▶ [EXERCISE REQUIREMENTS]: Could you return the full listing below exactly as it appears?

▶ [MATERIALS PROVIDED]:
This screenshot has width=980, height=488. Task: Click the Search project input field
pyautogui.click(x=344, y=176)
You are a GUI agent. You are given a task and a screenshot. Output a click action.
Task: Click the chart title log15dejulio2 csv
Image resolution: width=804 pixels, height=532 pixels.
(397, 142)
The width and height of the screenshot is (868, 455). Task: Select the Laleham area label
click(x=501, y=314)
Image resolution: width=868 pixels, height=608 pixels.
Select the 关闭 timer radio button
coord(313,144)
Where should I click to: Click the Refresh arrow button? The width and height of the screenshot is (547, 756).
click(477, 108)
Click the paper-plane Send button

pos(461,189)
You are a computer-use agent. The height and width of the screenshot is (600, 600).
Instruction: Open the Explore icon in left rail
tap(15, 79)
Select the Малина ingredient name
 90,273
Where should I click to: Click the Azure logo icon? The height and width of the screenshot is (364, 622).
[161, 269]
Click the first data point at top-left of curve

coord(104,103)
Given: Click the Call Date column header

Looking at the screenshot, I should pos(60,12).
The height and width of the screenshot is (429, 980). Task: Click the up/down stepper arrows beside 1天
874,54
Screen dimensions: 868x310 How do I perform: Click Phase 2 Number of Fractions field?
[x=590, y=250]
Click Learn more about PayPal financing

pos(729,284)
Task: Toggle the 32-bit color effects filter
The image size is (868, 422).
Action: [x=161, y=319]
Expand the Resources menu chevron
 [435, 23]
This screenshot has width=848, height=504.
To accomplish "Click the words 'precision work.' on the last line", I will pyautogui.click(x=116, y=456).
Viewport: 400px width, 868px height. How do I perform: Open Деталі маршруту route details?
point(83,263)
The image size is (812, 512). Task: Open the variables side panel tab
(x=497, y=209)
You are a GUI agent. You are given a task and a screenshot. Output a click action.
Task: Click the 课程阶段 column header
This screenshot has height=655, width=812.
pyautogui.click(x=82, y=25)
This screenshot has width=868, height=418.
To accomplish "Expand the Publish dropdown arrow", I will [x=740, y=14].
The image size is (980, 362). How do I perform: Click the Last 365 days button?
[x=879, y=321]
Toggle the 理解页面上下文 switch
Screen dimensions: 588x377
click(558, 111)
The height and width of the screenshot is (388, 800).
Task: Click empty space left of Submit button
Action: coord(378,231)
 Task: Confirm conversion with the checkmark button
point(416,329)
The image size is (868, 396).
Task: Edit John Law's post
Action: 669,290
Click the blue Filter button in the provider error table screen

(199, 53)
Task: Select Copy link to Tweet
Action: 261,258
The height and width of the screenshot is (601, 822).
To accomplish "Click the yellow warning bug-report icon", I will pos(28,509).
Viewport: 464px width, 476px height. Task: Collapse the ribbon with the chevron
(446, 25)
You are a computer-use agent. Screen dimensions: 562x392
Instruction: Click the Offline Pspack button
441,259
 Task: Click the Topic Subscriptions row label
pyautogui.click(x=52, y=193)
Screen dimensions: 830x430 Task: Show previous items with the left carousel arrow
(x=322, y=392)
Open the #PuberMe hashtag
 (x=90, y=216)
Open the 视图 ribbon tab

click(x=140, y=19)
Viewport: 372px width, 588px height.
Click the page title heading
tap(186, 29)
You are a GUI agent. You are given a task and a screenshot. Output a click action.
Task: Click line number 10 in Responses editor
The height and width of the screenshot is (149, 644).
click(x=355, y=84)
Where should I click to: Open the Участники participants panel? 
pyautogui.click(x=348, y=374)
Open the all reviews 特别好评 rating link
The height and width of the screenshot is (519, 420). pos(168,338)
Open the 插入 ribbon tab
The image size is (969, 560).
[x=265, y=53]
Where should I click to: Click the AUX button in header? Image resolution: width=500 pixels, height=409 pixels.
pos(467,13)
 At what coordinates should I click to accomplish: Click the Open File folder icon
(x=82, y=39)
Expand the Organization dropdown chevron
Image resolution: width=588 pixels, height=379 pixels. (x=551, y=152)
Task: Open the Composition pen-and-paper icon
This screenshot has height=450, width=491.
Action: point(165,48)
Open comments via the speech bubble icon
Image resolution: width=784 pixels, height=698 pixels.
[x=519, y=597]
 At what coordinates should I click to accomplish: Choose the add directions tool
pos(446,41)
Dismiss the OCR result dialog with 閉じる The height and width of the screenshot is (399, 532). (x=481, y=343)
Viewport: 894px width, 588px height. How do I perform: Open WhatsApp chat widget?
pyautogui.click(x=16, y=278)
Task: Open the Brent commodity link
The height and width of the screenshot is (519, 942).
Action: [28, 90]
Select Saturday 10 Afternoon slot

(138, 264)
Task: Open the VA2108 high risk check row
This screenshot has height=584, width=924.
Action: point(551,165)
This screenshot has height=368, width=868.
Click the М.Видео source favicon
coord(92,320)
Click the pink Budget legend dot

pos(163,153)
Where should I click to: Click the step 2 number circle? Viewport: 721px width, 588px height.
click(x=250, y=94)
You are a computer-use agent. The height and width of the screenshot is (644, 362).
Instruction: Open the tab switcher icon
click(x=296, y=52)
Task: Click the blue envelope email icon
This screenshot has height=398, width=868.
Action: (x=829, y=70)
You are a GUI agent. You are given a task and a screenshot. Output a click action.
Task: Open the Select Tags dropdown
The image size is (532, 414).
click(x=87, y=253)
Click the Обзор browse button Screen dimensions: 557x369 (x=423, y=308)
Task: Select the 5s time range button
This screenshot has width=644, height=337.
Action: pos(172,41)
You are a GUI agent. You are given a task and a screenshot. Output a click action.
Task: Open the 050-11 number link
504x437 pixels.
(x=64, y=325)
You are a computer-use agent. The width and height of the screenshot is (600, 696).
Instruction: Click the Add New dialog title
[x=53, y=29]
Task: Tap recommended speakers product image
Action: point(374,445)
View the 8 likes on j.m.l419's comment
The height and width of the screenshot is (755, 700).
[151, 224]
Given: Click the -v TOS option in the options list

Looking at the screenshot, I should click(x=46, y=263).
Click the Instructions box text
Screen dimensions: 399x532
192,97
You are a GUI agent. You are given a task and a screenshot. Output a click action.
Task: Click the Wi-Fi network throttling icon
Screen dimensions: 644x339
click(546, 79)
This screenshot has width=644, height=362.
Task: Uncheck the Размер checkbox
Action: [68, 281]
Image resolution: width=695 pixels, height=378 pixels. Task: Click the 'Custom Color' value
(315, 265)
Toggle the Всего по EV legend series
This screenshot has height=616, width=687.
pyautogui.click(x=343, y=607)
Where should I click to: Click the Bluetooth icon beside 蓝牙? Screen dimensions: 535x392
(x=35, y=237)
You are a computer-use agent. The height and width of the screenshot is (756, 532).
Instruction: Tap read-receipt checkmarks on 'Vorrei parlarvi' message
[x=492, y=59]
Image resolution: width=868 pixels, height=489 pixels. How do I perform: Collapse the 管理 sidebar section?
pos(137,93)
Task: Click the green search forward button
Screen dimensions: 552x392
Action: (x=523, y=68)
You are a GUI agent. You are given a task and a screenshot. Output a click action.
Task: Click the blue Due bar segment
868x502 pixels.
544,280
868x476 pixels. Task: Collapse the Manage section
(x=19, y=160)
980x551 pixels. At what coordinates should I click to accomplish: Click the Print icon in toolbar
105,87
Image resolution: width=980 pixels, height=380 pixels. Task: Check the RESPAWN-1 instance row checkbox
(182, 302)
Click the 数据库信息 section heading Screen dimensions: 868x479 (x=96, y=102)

▶ [ANSWER AREA]:
This screenshot has width=980, height=488. Task: Click the Search project input field
pyautogui.click(x=344, y=176)
You are a GUI agent. You are given a task and a screenshot. Output a click action.
Task: Click the chart title log15dejulio2 csv
Image resolution: width=804 pixels, height=532 pixels.
(397, 142)
The width and height of the screenshot is (868, 455). Task: Select the Laleham area label
click(x=501, y=314)
Image resolution: width=868 pixels, height=608 pixels.
Select the 关闭 timer radio button
coord(313,144)
Where should I click to: Click the Refresh arrow button? The width and height of the screenshot is (547, 756).
click(477, 108)
Click the paper-plane Send button

pos(461,189)
You are a computer-use agent. The height and width of the screenshot is (600, 600).
Instruction: Open the Explore icon in left rail
tap(15, 79)
Select the Малина ingredient name
 90,273
Where should I click to: Click the Azure logo icon? The height and width of the screenshot is (364, 622).
[161, 269]
Click the first data point at top-left of curve

coord(104,103)
Given: Click the Call Date column header

Looking at the screenshot, I should pos(60,12).
The height and width of the screenshot is (429, 980). Task: Click the up/down stepper arrows beside 1天
874,54
Screen dimensions: 868x310 How do I perform: Click Phase 2 Number of Fractions field?
[x=590, y=250]
Click Learn more about PayPal financing

pos(729,284)
Task: Toggle the 32-bit color effects filter
The image size is (868, 422).
Action: [x=161, y=319]
Expand the Resources menu chevron
 [435, 23]
This screenshot has width=848, height=504.
To accomplish "Click the words 'precision work.' on the last line", I will pyautogui.click(x=116, y=456).
Viewport: 400px width, 868px height. How do I perform: Open Деталі маршруту route details?
point(83,263)
The image size is (812, 512). Task: Open the variables side panel tab
(x=497, y=209)
You are a GUI agent. You are given a task and a screenshot. Output a click action.
Task: Click the 课程阶段 column header
This screenshot has height=655, width=812.
pyautogui.click(x=82, y=25)
This screenshot has width=868, height=418.
To accomplish "Expand the Publish dropdown arrow", I will [x=740, y=14].
The image size is (980, 362). How do I perform: Click the Last 365 days button?
[x=879, y=321]
Toggle the 理解页面上下文 switch
Screen dimensions: 588x377
click(558, 111)
The height and width of the screenshot is (388, 800).
Task: Click empty space left of Submit button
Action: coord(378,231)
 Task: Confirm conversion with the checkmark button
point(416,329)
The image size is (868, 396).
Task: Edit John Law's post
Action: 669,290
Click the blue Filter button in the provider error table screen

(199, 53)
Task: Select Copy link to Tweet
Action: 261,258
The height and width of the screenshot is (601, 822).
To accomplish "Click the yellow warning bug-report icon", I will pos(28,509).
Viewport: 464px width, 476px height. Task: Collapse the ribbon with the chevron
(446, 25)
You are a computer-use agent. Screen dimensions: 562x392
Instruction: Click the Offline Pspack button
441,259
 Task: Click the Topic Subscriptions row label
pyautogui.click(x=52, y=193)
Screen dimensions: 830x430 Task: Show previous items with the left carousel arrow
(x=322, y=392)
Open the #PuberMe hashtag
 (x=90, y=216)
Open the 视图 ribbon tab

click(x=140, y=19)
Viewport: 372px width, 588px height.
Click the page title heading
tap(186, 29)
You are a GUI agent. You are given a task and a screenshot. Output a click action.
Task: Click line number 10 in Responses editor
The height and width of the screenshot is (149, 644).
click(x=355, y=84)
Where should I click to: Open the Участники participants panel? 
pyautogui.click(x=348, y=374)
Open the all reviews 特别好评 rating link
The height and width of the screenshot is (519, 420). pos(168,338)
Open the 插入 ribbon tab
The image size is (969, 560).
[x=265, y=53]
Where should I click to: Click the AUX button in header? Image resolution: width=500 pixels, height=409 pixels.
pos(467,13)
 At what coordinates should I click to accomplish: Click the Open File folder icon
(x=82, y=39)
Expand the Organization dropdown chevron
Image resolution: width=588 pixels, height=379 pixels. (x=551, y=152)
Task: Open the Composition pen-and-paper icon
This screenshot has height=450, width=491.
Action: point(165,48)
Open comments via the speech bubble icon
Image resolution: width=784 pixels, height=698 pixels.
[x=519, y=597]
 At what coordinates should I click to accomplish: Choose the add directions tool
pos(446,41)
Dismiss the OCR result dialog with 閉じる The height and width of the screenshot is (399, 532). (x=481, y=343)
Viewport: 894px width, 588px height. How do I perform: Open WhatsApp chat widget?
pyautogui.click(x=16, y=278)
Task: Open the Brent commodity link
The height and width of the screenshot is (519, 942).
Action: [28, 90]
Select Saturday 10 Afternoon slot

(138, 264)
Task: Open the VA2108 high risk check row
This screenshot has height=584, width=924.
Action: point(551,165)
This screenshot has height=368, width=868.
Click the М.Видео source favicon
coord(92,320)
Click the pink Budget legend dot

pos(163,153)
Where should I click to: Click the step 2 number circle? Viewport: 721px width, 588px height.
click(x=250, y=94)
You are a computer-use agent. The height and width of the screenshot is (644, 362).
Instruction: Open the tab switcher icon
click(x=296, y=52)
Task: Click the blue envelope email icon
This screenshot has height=398, width=868.
Action: (x=829, y=70)
You are a GUI agent. You are given a task and a screenshot. Output a click action.
Task: Open the Select Tags dropdown
The image size is (532, 414).
click(x=87, y=253)
Click the Обзор browse button Screen dimensions: 557x369 (x=423, y=308)
Task: Select the 5s time range button
This screenshot has width=644, height=337.
Action: pos(172,41)
You are a GUI agent. You are given a task and a screenshot. Output a click action.
Task: Open the 050-11 number link
504x437 pixels.
(x=64, y=325)
You are a computer-use agent. The width and height of the screenshot is (600, 696).
Instruction: Click the Add New dialog title
[x=53, y=29]
Task: Tap recommended speakers product image
Action: point(374,445)
View the 8 likes on j.m.l419's comment
The height and width of the screenshot is (755, 700).
[151, 224]
Given: Click the -v TOS option in the options list

Looking at the screenshot, I should click(x=46, y=263).
Click the Instructions box text
Screen dimensions: 399x532
192,97
You are a GUI agent. You are given a task and a screenshot. Output a click action.
Task: Click the Wi-Fi network throttling icon
Screen dimensions: 644x339
click(546, 79)
This screenshot has width=644, height=362.
Task: Uncheck the Размер checkbox
Action: [68, 281]
Image resolution: width=695 pixels, height=378 pixels. Task: Click the 'Custom Color' value
(315, 265)
Toggle the Всего по EV legend series
This screenshot has height=616, width=687.
pyautogui.click(x=343, y=607)
Where should I click to: Click the Bluetooth icon beside 蓝牙? Screen dimensions: 535x392
(x=35, y=237)
You are a computer-use agent. The height and width of the screenshot is (756, 532).
Instruction: Tap read-receipt checkmarks on 'Vorrei parlarvi' message
[x=492, y=59]
Image resolution: width=868 pixels, height=489 pixels. How do I perform: Collapse the 管理 sidebar section?
pos(137,93)
Task: Click the green search forward button
Screen dimensions: 552x392
Action: (x=523, y=68)
You are a GUI agent. You are given a task and a screenshot. Output a click action.
Task: Click the blue Due bar segment
868x502 pixels.
544,280
868x476 pixels. Task: Collapse the Manage section
(x=19, y=160)
980x551 pixels. At what coordinates should I click to accomplish: Click the Print icon in toolbar
105,87
Image resolution: width=980 pixels, height=380 pixels. Task: Check the RESPAWN-1 instance row checkbox
(182, 302)
Click the 数据库信息 section heading Screen dimensions: 868x479 (x=96, y=102)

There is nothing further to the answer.